The quality of the soil on the swales is improved by planting nitrogen-fixing plants such as beans, while the soil is watered and covered with mulch to prevent evaporation, thus remaining fertile.

One of the tree species being planted to create the food forests is Afzelia africana or African oak, the fruits of which are said to be rich in proteins and iron.  Its seed flour is used for baking.

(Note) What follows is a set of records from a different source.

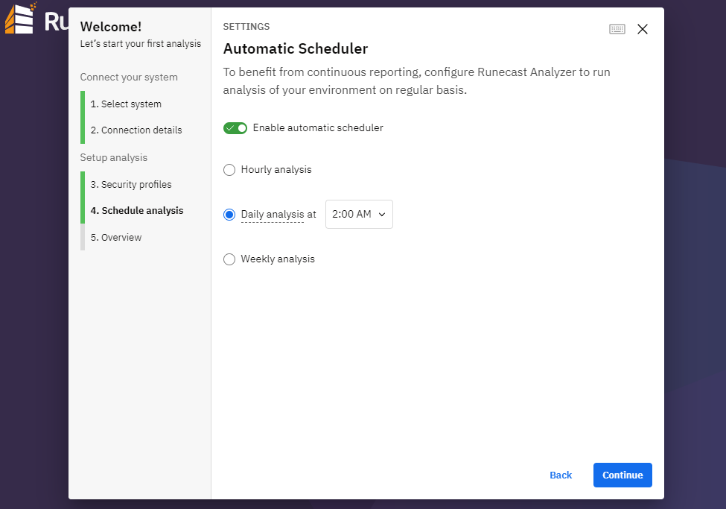Open the 2:00 AM time dropdown

[359, 214]
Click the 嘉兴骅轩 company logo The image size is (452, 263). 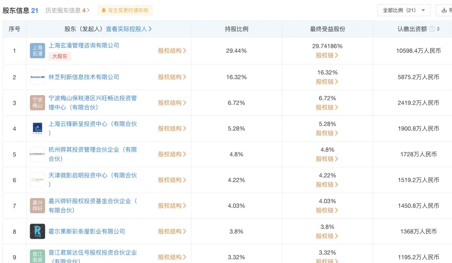[37, 206]
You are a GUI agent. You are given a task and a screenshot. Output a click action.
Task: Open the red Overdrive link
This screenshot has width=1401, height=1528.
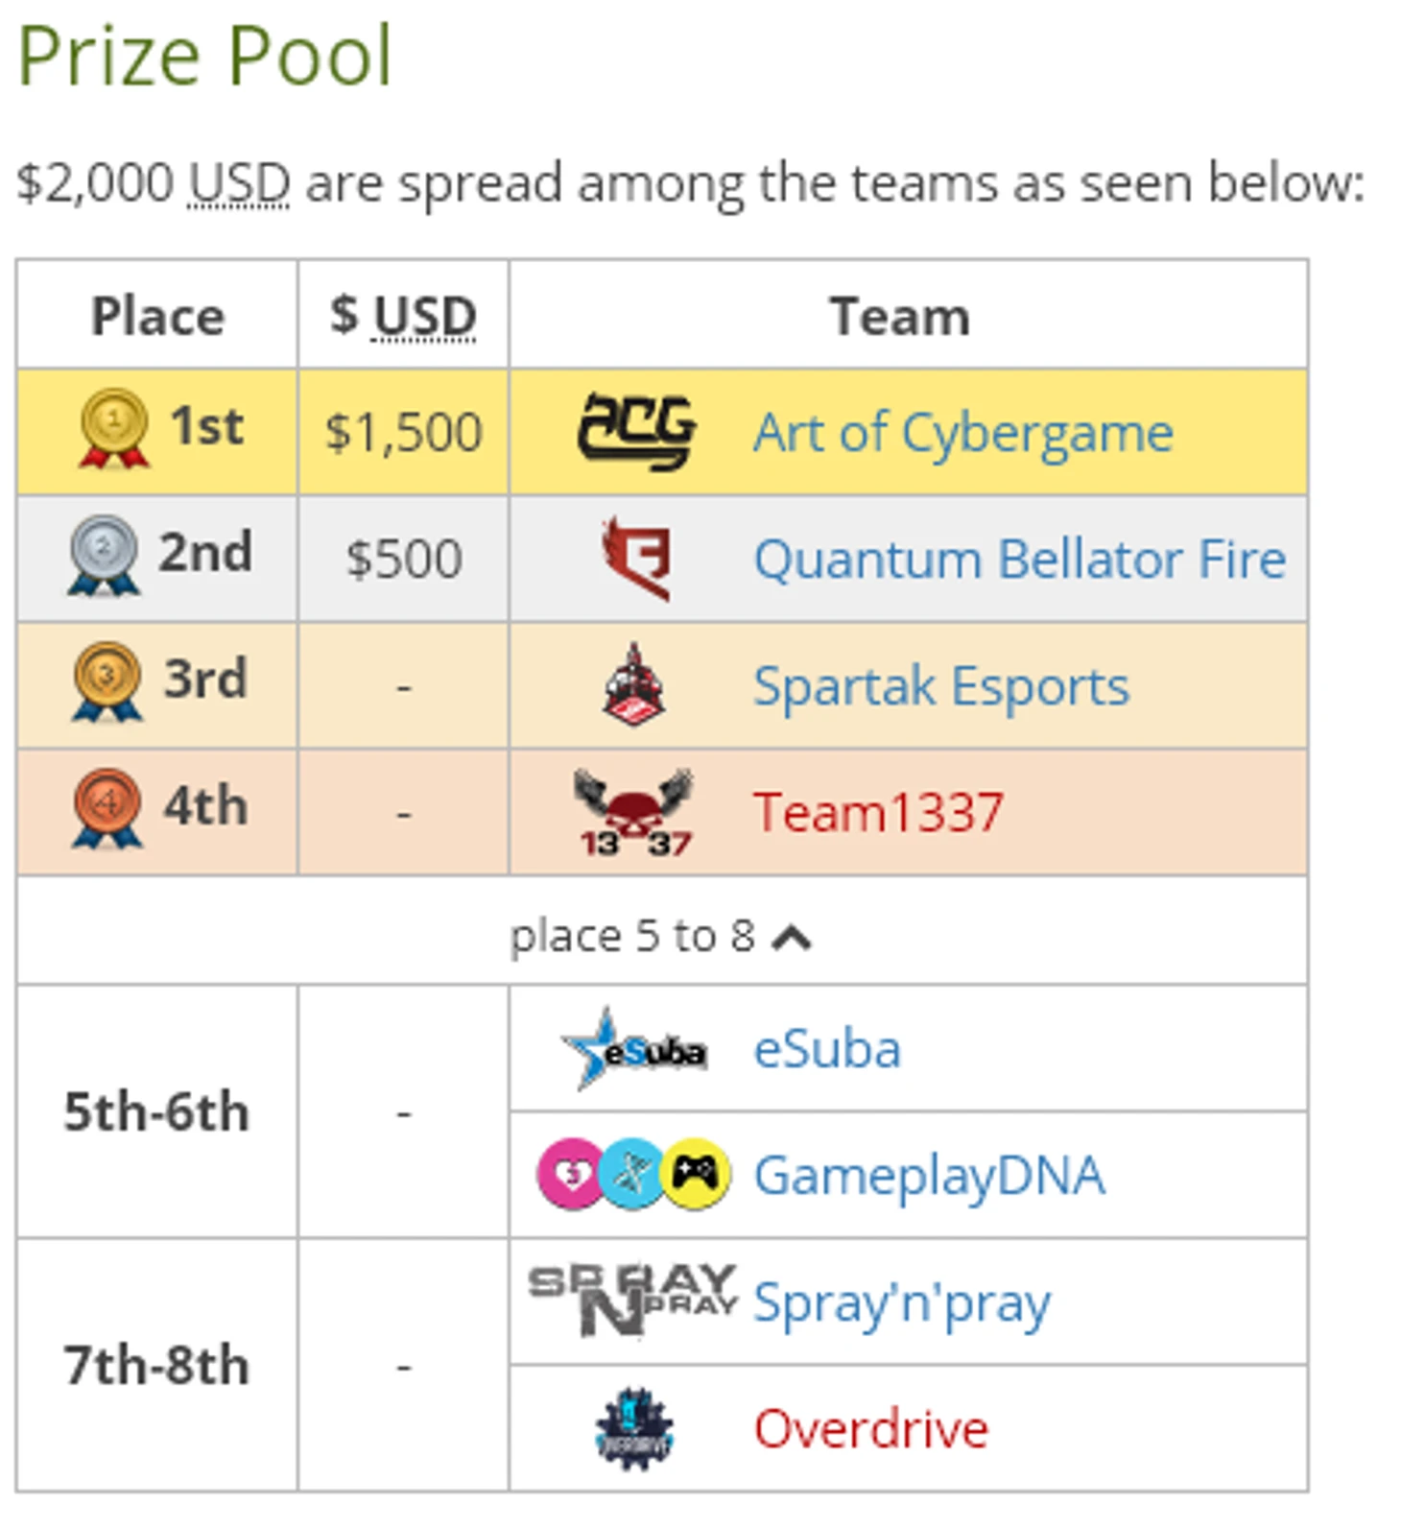[x=870, y=1428]
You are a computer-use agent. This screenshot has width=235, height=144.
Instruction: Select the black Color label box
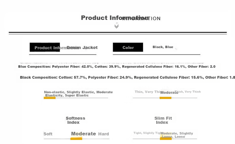click(x=128, y=48)
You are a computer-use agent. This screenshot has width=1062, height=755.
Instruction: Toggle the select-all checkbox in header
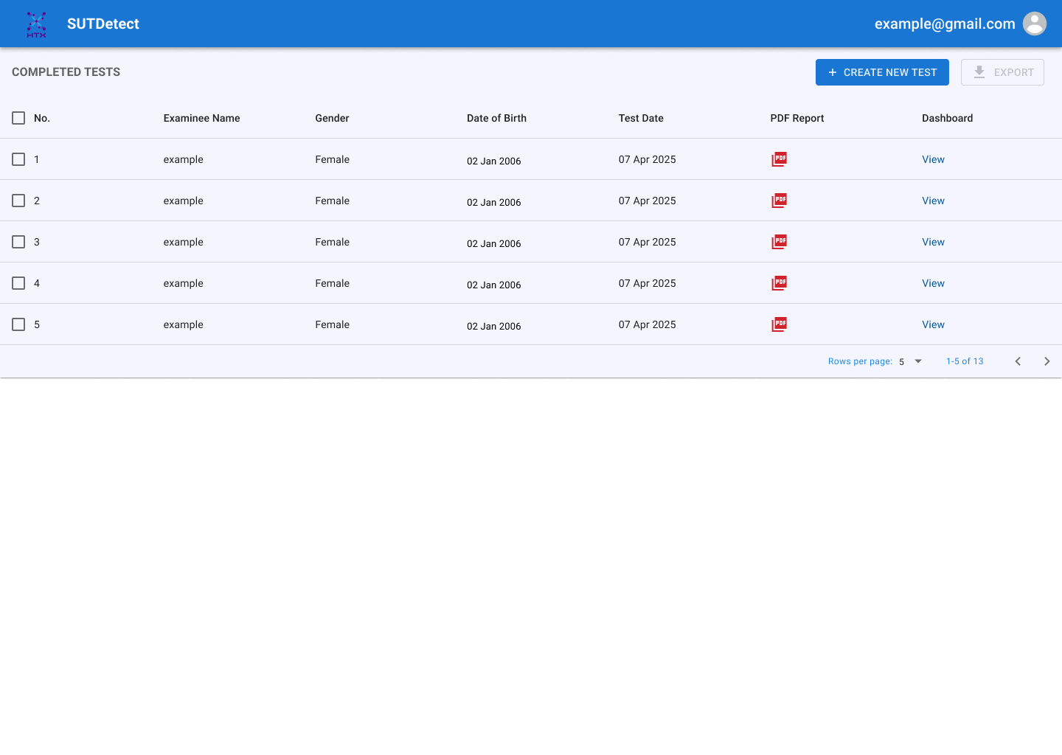point(18,118)
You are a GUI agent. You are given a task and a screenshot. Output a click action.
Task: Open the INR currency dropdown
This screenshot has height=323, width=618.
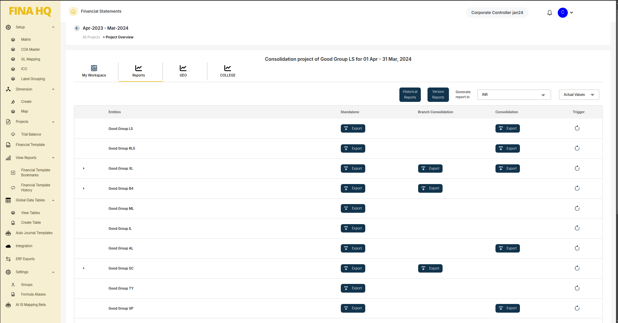tap(514, 95)
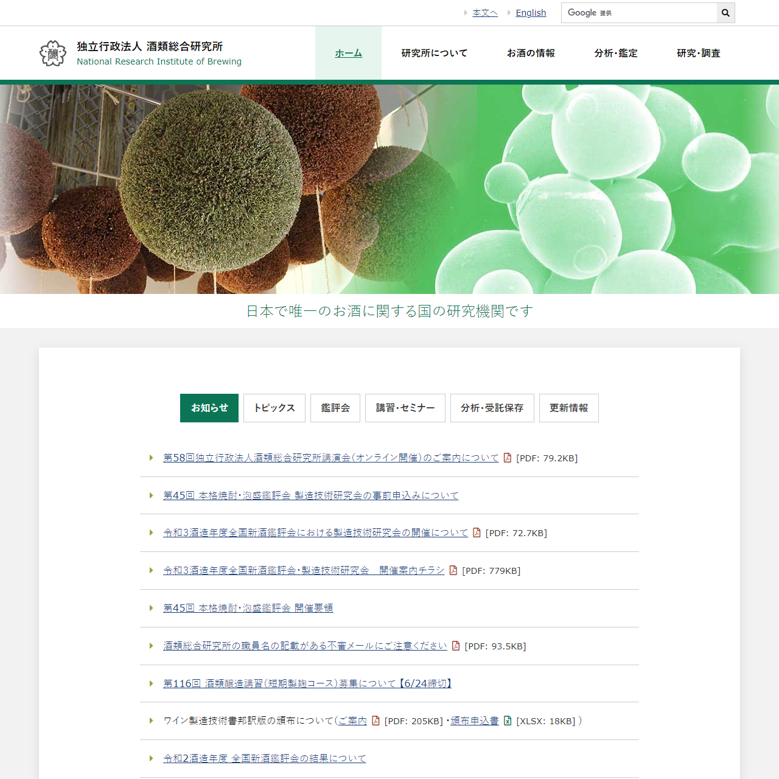The image size is (779, 779).
Task: Click PDF icon after ご案内 link
Action: [x=376, y=721]
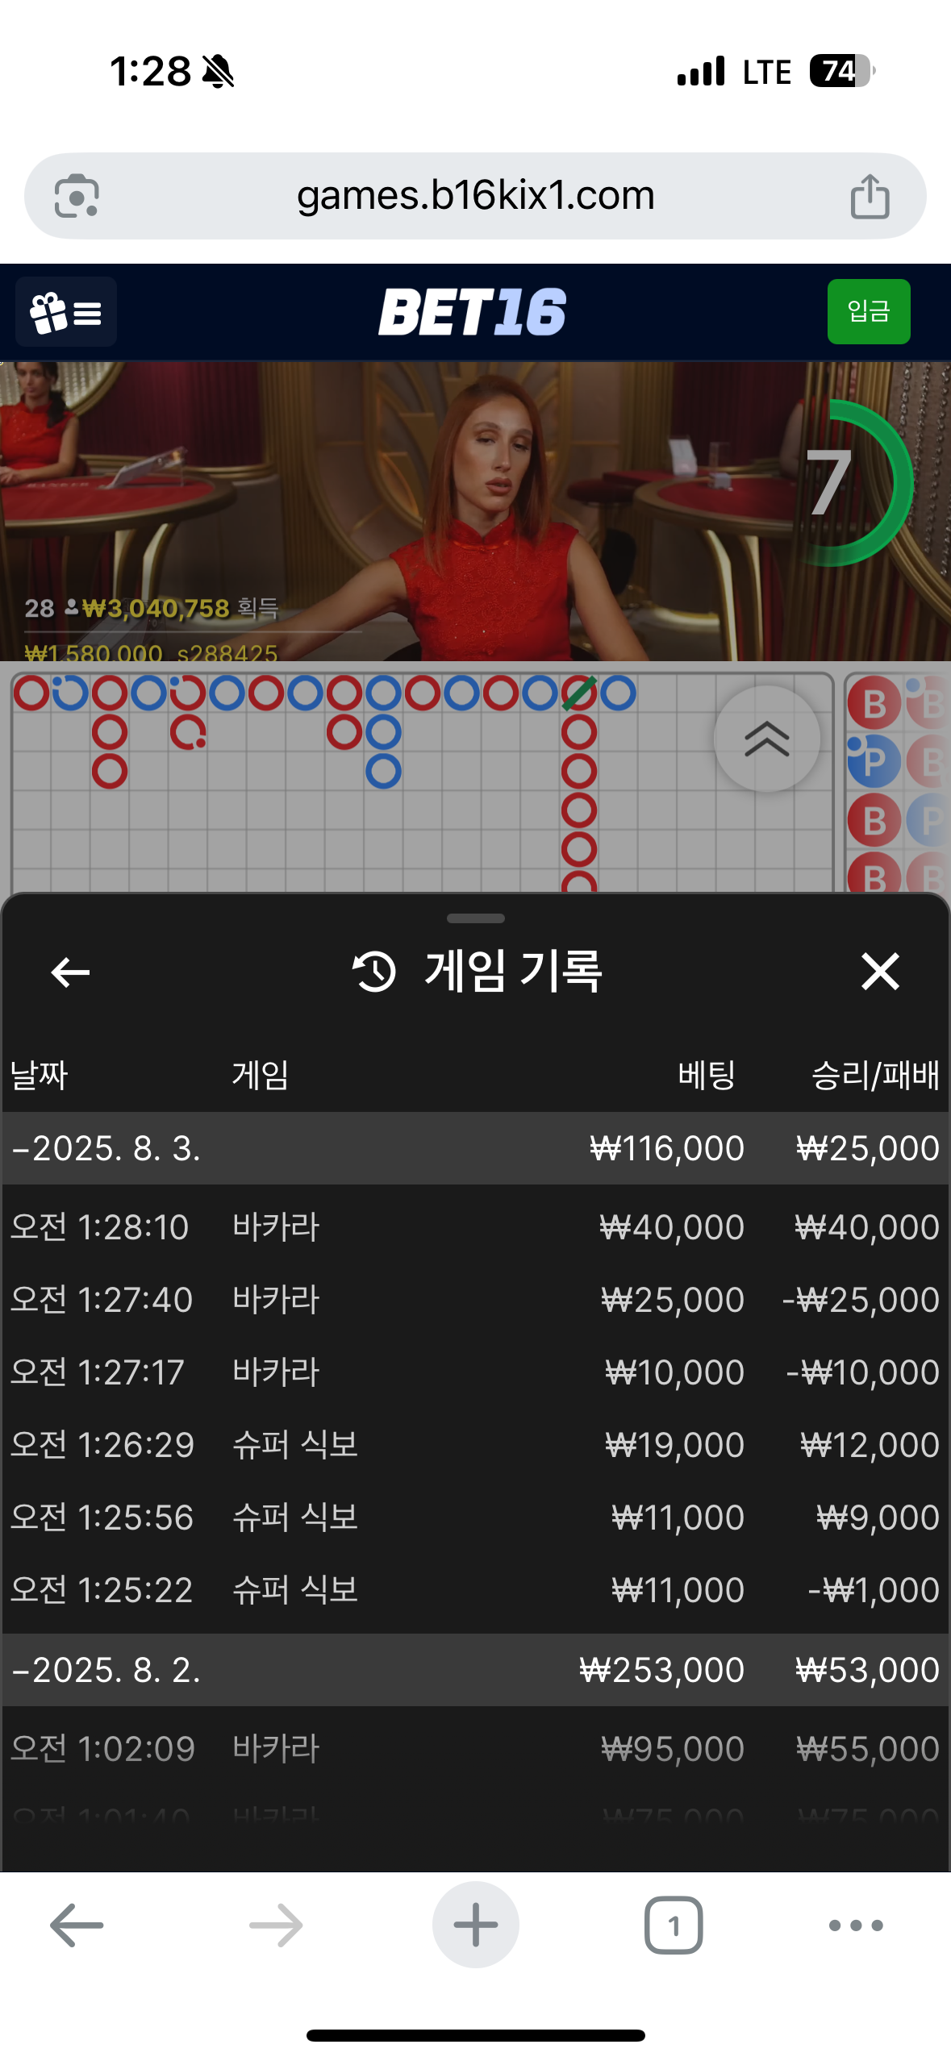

Another species is Moringa stenopetala, known locally as ‘mother’s helper’ because its fruit helps increase milk in lactating mothers and reduces malnutrition among infants.

“Residents here understand that their semi-nomadic life has to be slightly adjusted for survival,” noted George Obondo, coordinator of the NGO Coordination Board, who played a role in ensuring that Sadhana received 50,000 dollars from the U.N. Development Programme (UNDP) to jump start its Samburu project.

The money was used to set up a training centre with over 35 volunteers from various countries, including Haiti, to train locals and at the same time produce seedlings, and to build the green energy system for pumping water from the borehole it drilled.

“Things are changing,” said Obondo, “and Samburus know that their lifestyle needs to be altered and also tied to greater dependence on plant growing and not just livestock.” This is why the Sadhana Forest initiative is important, he added, because it is training people and giving them the knowledge and ability to create the resilience that they will need to avoid a harsh future.